TASK PROMPT: Write out the entries below exactly, from the first line to the one with "Task: Open the Store", both ends included.

INFORMATION SHOWN:

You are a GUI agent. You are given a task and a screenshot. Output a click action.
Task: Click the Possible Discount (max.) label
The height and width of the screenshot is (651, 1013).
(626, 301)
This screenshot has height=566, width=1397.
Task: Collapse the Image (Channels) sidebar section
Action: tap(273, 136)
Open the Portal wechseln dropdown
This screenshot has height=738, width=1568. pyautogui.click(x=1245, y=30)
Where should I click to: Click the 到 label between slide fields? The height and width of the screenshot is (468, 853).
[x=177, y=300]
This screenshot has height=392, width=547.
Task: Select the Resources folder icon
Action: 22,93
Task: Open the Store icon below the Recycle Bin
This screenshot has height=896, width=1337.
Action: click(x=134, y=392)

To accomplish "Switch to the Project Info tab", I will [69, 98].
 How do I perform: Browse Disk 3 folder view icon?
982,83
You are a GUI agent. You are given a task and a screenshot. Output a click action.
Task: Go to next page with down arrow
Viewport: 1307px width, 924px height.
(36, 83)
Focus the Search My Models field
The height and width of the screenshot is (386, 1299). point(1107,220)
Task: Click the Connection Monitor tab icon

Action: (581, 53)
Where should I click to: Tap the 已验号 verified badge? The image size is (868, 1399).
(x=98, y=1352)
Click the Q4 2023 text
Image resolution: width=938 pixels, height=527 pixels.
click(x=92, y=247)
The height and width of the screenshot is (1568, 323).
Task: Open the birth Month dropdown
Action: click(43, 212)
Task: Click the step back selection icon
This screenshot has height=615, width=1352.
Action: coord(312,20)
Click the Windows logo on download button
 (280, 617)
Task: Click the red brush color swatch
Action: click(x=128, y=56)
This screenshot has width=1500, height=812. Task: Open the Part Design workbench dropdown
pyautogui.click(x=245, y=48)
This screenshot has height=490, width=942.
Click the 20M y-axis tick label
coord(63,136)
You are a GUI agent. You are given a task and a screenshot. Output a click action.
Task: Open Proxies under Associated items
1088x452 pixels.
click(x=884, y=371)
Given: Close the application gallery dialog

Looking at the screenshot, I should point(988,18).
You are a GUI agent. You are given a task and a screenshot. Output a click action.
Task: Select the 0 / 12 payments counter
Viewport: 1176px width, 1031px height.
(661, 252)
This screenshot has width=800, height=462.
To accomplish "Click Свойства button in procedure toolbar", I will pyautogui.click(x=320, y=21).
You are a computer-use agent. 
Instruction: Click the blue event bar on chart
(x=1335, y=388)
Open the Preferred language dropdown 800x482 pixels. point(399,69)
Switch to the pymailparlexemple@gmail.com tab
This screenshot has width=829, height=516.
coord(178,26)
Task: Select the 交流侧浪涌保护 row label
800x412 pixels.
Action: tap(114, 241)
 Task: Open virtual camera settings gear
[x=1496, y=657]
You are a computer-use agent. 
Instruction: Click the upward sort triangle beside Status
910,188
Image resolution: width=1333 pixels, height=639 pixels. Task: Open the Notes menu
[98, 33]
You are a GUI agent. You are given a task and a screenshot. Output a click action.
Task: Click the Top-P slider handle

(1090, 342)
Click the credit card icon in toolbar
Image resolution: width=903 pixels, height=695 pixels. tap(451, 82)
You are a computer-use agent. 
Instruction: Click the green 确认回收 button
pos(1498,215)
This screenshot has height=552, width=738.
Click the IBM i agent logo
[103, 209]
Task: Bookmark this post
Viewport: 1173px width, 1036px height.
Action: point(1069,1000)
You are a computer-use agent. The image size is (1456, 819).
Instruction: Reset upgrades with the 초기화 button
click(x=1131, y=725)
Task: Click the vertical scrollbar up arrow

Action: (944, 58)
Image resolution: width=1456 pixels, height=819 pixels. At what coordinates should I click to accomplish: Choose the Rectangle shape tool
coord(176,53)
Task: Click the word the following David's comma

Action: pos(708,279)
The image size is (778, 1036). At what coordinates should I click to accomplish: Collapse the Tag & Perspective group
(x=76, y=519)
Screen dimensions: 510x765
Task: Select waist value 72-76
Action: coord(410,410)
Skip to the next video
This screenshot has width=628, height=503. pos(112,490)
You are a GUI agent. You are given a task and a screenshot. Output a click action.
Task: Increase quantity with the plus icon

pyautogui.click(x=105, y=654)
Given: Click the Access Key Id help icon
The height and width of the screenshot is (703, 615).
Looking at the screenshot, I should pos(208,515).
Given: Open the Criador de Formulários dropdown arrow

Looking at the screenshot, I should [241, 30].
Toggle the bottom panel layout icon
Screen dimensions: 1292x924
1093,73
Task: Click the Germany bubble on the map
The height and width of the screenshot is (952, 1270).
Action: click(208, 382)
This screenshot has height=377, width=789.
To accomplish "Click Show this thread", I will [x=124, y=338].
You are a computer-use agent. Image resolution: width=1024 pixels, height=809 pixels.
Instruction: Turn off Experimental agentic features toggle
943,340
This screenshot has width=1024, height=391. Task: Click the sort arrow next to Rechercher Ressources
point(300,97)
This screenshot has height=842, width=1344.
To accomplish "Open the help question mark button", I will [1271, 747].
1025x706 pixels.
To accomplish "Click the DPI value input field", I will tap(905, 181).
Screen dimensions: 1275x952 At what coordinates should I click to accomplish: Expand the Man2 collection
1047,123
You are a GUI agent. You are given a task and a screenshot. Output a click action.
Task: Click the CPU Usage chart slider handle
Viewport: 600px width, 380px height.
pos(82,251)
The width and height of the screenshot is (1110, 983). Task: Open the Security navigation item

TASK RESULT:
You are a GUI agent. You are given a task and a screenshot. Output a click action.
Task: Click the Possible Discount (max.) label
The height and width of the screenshot is (651, 1013).
(626, 301)
This screenshot has height=566, width=1397.
Task: Collapse the Image (Channels) sidebar section
Action: tap(273, 136)
Open the Portal wechseln dropdown
This screenshot has height=738, width=1568. pyautogui.click(x=1245, y=30)
Where should I click to: Click the 到 label between slide fields? The height and width of the screenshot is (468, 853).
[x=177, y=300]
This screenshot has height=392, width=547.
Task: Select the Resources folder icon
Action: 22,93
Task: Open the Store icon below the Recycle Bin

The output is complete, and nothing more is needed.